National Institute of Advanced Nursing Education and Research
- Established: 2016
- Director: Hamima Umme Morsheda
- Location: Mugda, Dhaka
- Website: nianer.edu.bd

= National Institute of Advanced Nursing Education and Research =

Nursing Institute in Bangladesh

The National Institute of Advanced Nursing Education and Research (NIANER) (জাতীয় নার্সিং উচ্চ শিক্ষা ও গবেষণা প্রতিষ্ঠান) is the only higher education and research center for nursing in Bangladesh.

== History ==
NIANER was initiated by the Prime Minister of Bangladesh during her visit to South Korea in May 2010. 'Establishment of National Institute of Advanced Nursing Education and Research' was launched in 2013 by the Korea International Cooperation Agency(KOICA) and Younsei University College of Nursing in partnership with the Bangladesh government.
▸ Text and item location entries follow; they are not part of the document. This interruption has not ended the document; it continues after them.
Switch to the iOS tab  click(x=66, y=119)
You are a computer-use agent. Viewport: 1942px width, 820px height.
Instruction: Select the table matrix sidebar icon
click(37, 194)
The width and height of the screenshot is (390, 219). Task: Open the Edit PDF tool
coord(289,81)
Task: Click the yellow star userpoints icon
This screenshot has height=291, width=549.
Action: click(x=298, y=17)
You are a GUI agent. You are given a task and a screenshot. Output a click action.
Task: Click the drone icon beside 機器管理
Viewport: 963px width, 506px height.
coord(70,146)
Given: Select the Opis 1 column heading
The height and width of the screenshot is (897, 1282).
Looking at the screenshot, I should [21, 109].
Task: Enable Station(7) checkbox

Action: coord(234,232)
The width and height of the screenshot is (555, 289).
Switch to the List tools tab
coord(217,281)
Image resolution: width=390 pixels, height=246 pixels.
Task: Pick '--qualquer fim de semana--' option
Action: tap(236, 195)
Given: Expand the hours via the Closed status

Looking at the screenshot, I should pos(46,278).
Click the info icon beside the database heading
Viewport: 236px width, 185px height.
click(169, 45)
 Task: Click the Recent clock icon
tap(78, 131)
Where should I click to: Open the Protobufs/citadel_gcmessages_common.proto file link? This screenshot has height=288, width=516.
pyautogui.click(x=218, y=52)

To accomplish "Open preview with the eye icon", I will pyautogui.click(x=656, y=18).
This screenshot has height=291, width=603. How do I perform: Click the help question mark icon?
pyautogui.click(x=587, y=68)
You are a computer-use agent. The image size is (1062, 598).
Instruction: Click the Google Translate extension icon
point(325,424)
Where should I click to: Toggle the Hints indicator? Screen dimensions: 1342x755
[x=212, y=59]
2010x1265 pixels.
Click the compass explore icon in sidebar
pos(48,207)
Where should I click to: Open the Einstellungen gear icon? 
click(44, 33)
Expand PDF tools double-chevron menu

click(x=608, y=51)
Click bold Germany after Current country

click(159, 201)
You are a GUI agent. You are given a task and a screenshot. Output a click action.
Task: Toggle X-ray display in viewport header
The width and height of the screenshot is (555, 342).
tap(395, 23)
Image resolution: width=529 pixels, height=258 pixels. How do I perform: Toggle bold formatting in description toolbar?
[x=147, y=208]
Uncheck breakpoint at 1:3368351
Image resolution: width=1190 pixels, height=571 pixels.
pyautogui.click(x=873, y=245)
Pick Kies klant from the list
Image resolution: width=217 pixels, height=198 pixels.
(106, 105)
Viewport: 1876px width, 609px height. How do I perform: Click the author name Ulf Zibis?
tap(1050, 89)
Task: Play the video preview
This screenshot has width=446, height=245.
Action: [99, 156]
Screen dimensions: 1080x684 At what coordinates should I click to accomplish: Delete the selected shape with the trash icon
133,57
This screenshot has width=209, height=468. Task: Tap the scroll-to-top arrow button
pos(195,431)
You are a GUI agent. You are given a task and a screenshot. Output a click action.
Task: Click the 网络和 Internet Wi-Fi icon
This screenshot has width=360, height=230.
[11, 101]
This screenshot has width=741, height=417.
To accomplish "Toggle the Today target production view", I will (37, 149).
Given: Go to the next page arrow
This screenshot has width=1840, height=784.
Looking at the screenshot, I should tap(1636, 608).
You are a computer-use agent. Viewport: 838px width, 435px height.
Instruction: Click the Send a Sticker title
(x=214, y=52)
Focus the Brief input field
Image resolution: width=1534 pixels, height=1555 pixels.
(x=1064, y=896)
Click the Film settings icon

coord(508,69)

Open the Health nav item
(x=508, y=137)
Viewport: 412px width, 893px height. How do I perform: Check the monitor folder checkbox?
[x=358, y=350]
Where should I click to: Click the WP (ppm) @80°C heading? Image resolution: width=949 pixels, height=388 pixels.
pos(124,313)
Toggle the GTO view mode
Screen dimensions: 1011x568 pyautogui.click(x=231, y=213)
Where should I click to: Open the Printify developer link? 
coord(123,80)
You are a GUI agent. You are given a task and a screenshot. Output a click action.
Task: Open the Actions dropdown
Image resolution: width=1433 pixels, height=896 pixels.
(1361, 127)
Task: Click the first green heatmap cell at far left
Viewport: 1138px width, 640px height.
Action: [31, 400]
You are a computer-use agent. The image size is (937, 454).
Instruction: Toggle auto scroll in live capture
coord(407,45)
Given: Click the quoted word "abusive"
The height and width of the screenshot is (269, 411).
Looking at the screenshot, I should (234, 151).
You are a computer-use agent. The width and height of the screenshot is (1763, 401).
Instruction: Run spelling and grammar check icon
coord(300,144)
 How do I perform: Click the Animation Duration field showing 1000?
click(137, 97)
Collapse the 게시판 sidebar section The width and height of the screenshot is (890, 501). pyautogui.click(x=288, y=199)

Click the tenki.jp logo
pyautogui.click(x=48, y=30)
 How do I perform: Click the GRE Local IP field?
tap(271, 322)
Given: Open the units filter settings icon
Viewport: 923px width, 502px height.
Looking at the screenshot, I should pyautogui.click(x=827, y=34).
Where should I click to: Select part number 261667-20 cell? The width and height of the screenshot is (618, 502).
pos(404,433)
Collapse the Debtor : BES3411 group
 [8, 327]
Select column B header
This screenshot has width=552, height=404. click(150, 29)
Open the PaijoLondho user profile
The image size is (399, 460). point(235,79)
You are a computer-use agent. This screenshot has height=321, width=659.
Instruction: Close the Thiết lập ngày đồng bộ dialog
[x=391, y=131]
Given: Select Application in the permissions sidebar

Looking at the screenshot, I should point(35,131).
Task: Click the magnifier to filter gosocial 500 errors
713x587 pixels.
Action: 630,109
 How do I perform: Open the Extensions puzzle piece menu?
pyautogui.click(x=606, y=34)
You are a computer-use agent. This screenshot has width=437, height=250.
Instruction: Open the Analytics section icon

Bangladesh's prime minister Sheikh Hasina inaugurated the institute on 12 May 2018.

== Organogram ==
The director is the head of the institute. Three deputy-directors assist in administration, education and affiliated centres affairs. Hamima Umme Morsheda is serving as first director of NIANER.

NIANER is affiliated under Bangabandhu Sheikh Mujib Medical University.